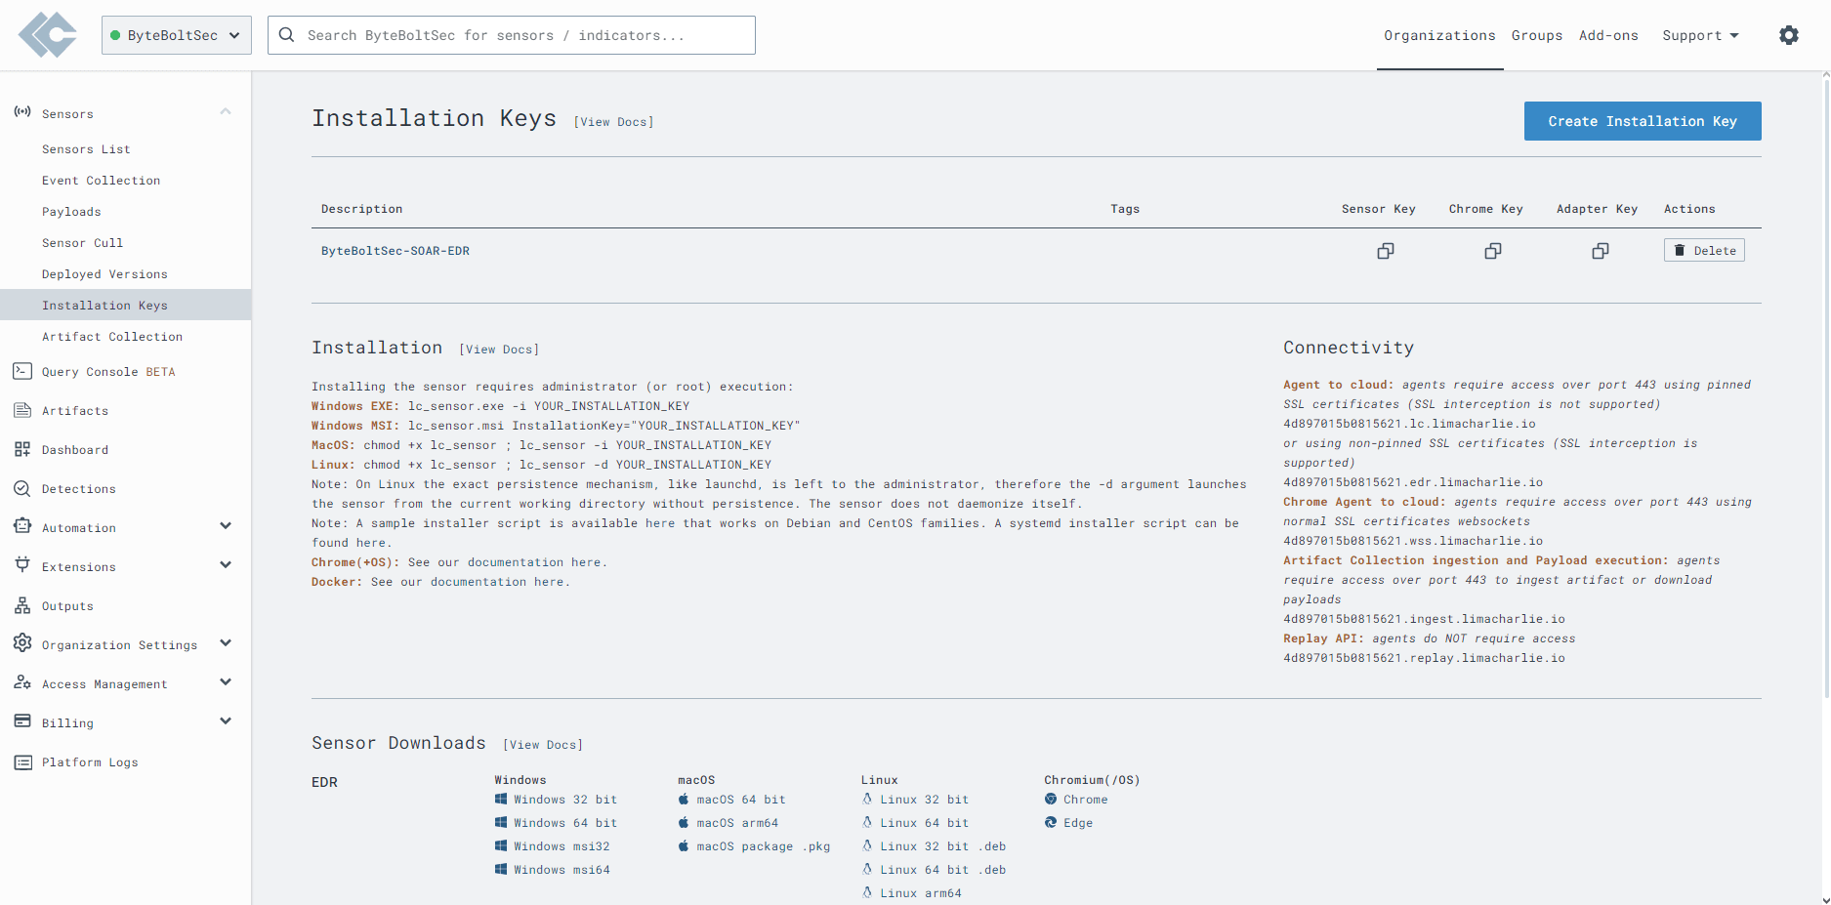Open settings gear in top bar
The image size is (1831, 905).
[1788, 35]
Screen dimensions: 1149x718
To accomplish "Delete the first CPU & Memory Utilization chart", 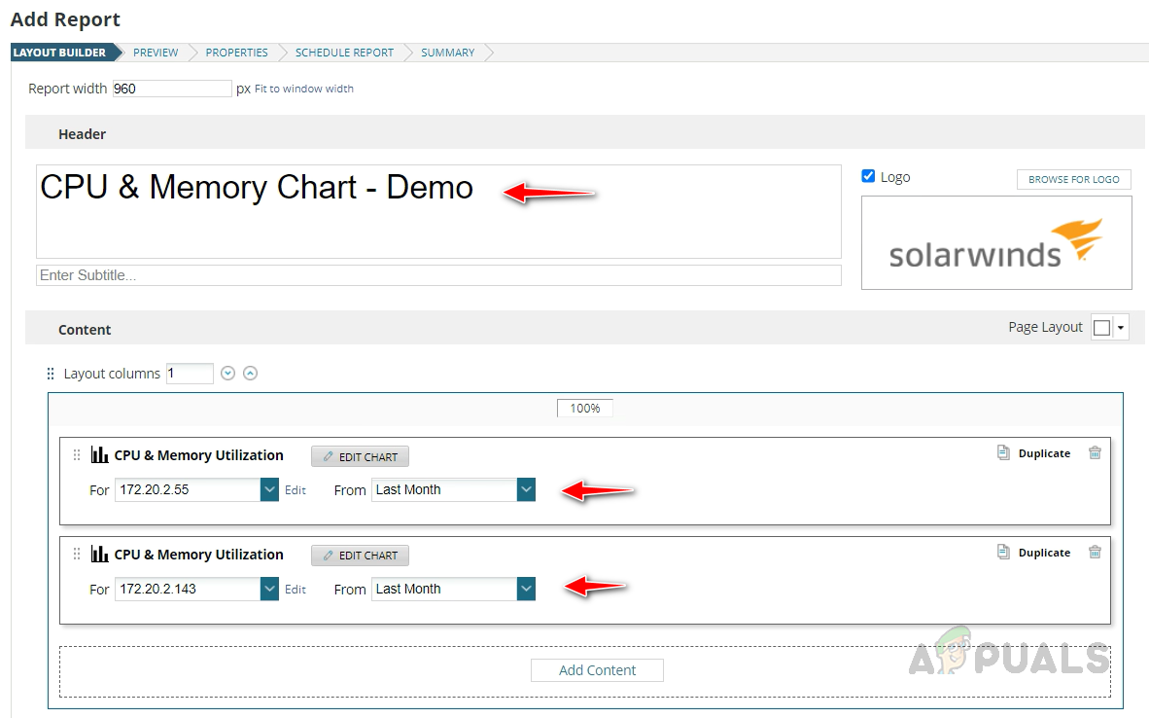I will coord(1095,453).
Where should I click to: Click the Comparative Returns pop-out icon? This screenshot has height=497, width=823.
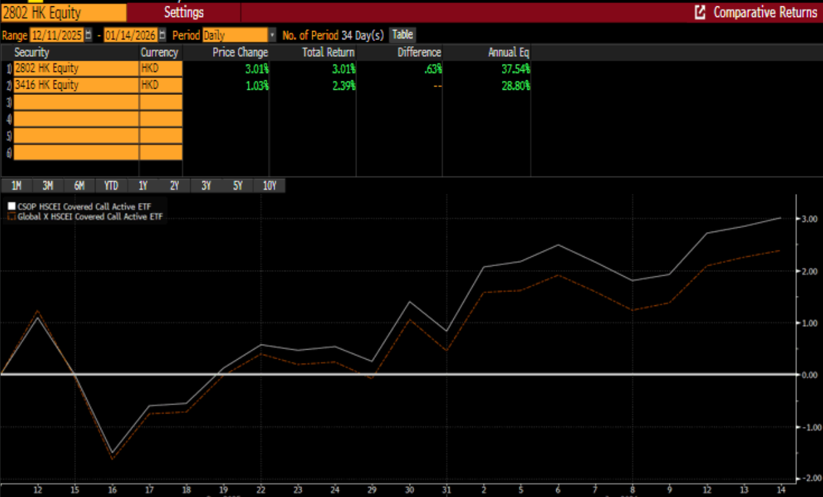700,13
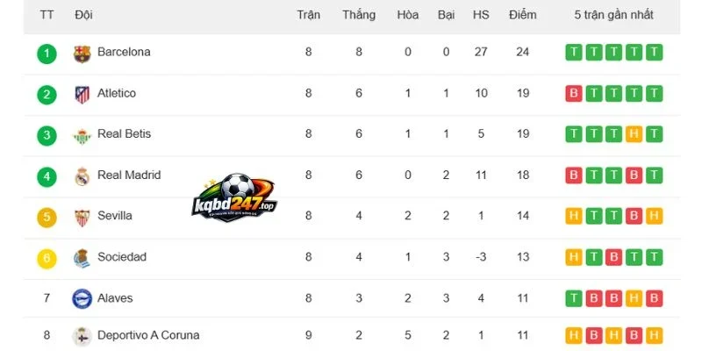Click the HS column header
This screenshot has width=702, height=351.
(x=481, y=15)
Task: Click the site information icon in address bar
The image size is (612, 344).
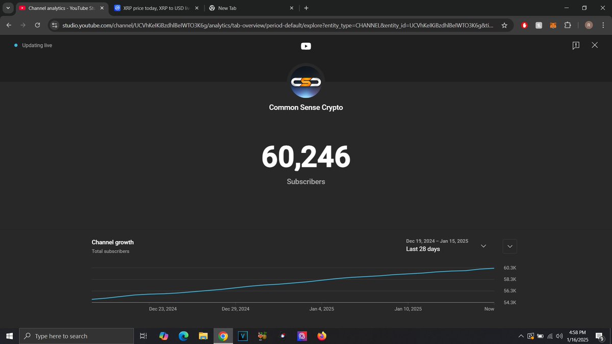Action: 54,24
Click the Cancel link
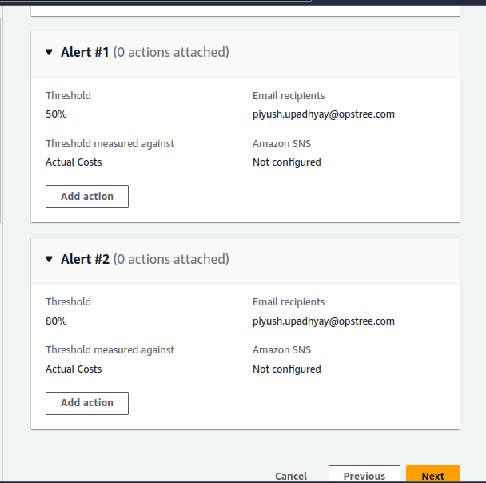 (291, 476)
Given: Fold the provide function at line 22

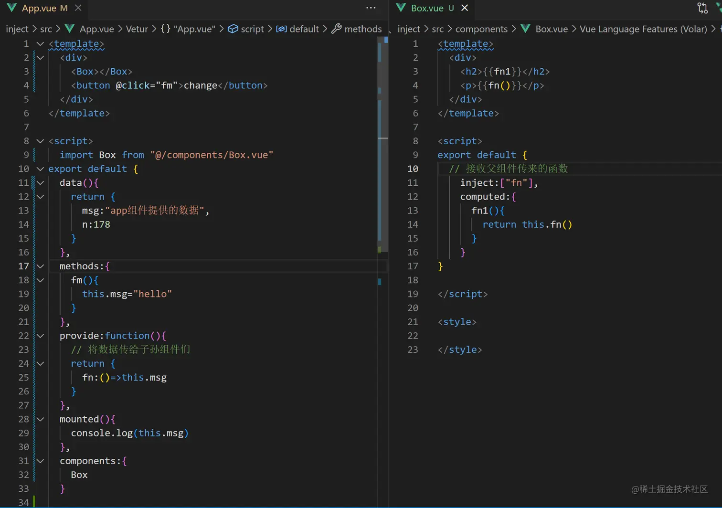Looking at the screenshot, I should tap(41, 336).
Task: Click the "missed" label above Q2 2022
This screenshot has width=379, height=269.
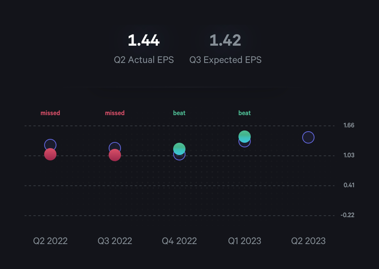Action: (x=50, y=113)
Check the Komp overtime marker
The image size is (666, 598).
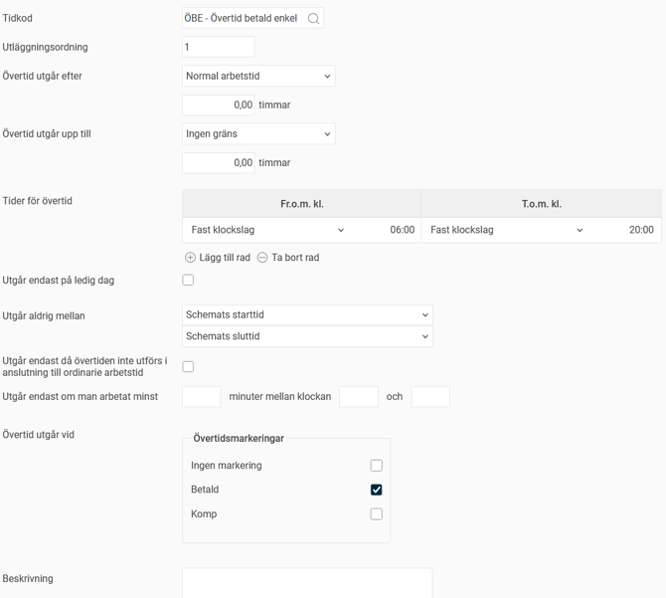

════════════════

Could you say how many lines in the data above contain "Task"? Reply with the number alone.

SOLVED EXERCISE - 2